[Opening RAW DATA section]

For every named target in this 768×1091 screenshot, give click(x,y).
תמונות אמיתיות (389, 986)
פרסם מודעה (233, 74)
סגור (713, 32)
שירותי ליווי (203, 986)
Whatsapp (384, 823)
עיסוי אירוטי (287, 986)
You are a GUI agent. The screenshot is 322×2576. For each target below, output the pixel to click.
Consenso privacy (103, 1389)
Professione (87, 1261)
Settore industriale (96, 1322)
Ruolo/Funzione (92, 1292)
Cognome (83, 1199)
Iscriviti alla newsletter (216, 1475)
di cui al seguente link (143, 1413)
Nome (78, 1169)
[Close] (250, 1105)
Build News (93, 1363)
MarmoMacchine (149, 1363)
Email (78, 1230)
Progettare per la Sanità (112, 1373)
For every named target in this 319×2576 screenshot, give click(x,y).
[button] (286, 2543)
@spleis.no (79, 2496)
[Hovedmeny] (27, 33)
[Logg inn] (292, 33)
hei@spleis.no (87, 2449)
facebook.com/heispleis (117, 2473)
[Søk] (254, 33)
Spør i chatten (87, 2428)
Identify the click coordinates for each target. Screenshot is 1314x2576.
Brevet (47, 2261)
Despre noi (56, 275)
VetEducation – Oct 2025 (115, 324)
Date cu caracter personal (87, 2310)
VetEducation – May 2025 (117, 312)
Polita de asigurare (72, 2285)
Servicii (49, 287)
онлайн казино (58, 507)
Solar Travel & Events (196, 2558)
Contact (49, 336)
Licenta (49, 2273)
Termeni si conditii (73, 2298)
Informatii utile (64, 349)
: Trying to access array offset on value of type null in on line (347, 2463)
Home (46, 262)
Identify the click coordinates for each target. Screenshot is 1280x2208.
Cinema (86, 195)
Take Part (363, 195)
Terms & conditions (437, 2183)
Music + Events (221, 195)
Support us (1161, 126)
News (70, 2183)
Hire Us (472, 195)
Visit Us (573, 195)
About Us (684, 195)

[Closing RAW DATA section]

▸ TO DO:
Please copy exactly, and only, the lines running from the one containing "онлайн казино (58, 507)" through the end of the listing.

▸ RESPONSE:
онлайн казино (58, 507)
Solar Travel & Events (196, 2558)
Contact (49, 336)
Licenta (49, 2273)
Termeni si conditii (73, 2298)
Informatii utile (64, 349)
: Trying to access array offset on value of type null in on line (347, 2463)
Home (46, 262)
Identify the click coordinates for each target. Screenshot is 1280x2208.
Cinema (86, 195)
Take Part (363, 195)
Terms & conditions (437, 2183)
Music + Events (221, 195)
Support us (1161, 126)
News (70, 2183)
Hire Us (472, 195)
Visit Us (573, 195)
About Us (684, 195)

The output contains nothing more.